Echocardiographic Variable | Change During Pregnancy |
---|---|
LVD and volume | Increases |
LV wall thickness and LV mass | Increases |
LVEF | Unchanged |
LV fractional shortening | Unchanged |
LV radial and longitudinal strain rate | Increases |
Aortic root diameter | Mildly increases |
RV dimension and volume | Increases |
RVEF | Unchanged |
Left atrial size and volume | Increases |
Stroke volume as measured using LVOT VTI | Increases |
Mitral E-wave velocity | Increases and then decreases |
Mitral A-wave velocity | Increases |
Peak pulmonary artery systolic pressure estimated using TR jet | Unchanged |
The increase in circulating volume during pregnancy is thought to lead to an increase in left ventricular (LV) mass and a proportional increase in LV wall thickness. The ratio between ventricular end-diastolic radius and wall thickness, represented by the relative wall thickness (RWT), remains stable during normal pregnancy and is referred to as eccentric remodeling. This is in contrast to concentric remodeling, which occurs in hypertensive pregnancy when RWT increases more than LV end-diastolic radius. ,
To accommodate the increased preload, there is a 5% to 10% increase in LV end-diastolic dimension , ( Fig 161.1 ). Along with an increase in LV dimensions, there is a corresponding increase in LV wall thickness and LV mass, reaching a maximum increase of 23.6% in the third trimester followed by a sharp drop in LV mass late in the third trimester. Increase in LV mass is significantly higher in preeclamptic and pregnancies complicated by pregnancy-induced hypertension compared with normotensive pregnancies ( P < .0001).

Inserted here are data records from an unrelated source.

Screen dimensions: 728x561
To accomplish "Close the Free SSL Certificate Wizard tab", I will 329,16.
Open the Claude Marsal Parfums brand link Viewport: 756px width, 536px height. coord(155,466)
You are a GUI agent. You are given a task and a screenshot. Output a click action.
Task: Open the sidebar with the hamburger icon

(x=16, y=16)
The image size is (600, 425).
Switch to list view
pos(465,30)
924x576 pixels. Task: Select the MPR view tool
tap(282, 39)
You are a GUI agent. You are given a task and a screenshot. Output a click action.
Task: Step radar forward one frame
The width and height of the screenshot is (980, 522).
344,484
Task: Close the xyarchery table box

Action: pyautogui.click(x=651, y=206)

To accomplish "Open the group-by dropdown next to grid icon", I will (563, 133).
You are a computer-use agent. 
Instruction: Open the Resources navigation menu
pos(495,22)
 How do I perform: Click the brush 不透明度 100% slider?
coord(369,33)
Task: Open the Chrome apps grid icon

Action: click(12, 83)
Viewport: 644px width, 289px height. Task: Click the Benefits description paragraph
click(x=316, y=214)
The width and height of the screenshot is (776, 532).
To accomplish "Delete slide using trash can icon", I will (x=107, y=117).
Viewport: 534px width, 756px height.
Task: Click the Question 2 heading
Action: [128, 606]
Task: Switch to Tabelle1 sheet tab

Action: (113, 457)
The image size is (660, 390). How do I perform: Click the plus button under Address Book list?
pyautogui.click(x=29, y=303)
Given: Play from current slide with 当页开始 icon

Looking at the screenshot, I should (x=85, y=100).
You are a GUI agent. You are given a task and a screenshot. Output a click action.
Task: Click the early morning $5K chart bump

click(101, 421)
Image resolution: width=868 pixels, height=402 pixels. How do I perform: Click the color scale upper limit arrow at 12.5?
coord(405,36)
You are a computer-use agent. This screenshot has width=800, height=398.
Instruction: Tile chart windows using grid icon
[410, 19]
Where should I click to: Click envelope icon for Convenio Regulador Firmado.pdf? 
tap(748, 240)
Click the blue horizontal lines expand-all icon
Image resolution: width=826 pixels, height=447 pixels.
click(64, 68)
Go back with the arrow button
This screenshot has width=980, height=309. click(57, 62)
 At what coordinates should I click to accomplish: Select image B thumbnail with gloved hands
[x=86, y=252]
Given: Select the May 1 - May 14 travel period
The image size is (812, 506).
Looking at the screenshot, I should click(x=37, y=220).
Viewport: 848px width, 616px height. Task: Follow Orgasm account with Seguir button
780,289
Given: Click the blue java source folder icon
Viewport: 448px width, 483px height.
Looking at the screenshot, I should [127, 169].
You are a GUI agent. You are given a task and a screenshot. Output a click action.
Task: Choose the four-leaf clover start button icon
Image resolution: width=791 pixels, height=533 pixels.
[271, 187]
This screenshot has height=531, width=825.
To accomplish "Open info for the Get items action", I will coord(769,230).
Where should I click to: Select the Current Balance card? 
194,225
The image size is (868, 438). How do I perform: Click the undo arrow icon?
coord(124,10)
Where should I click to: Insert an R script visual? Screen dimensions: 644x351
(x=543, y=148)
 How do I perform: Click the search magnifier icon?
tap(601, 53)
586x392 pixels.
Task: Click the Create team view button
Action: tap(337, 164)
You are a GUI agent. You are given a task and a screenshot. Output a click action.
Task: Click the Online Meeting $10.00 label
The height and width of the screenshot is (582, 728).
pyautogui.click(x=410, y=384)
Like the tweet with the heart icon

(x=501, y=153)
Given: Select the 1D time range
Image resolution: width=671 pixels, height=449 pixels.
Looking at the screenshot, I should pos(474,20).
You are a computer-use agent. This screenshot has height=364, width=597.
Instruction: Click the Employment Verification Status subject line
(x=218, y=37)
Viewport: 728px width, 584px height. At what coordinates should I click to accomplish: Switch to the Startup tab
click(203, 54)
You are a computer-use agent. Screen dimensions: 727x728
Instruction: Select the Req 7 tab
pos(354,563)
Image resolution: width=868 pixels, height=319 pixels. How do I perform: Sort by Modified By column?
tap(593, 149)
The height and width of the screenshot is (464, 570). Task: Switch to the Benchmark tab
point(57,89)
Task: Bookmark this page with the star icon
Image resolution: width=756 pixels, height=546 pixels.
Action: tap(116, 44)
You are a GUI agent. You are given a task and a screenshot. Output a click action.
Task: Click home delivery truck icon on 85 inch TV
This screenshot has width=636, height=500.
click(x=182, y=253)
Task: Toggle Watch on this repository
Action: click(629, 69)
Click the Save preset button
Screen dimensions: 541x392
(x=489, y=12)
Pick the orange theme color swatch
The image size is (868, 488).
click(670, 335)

This physiologic hypertrophy is thought to normalize the elevated level of systolic wall stress. During normotensive pregnancies, interventricular septal thickness does not change up to the early third trimester compared with reference, but thickness statistically significantly increases between 29 and 35 weeks of gestation by 0.09 cm.
Similar to the left ventricle, the right ventricle increases in size over the course of pregnancy because of the increased preload ( Fig 161.1 ). This increase in size can be detected in the apical four-chamber view at the basal or mid-RV level ( Fig. 161.2 and ).
Video 161.2. Apical four-chamber view during the third trimester in a normal pregnancy shows increased cardiac chamber dimensions.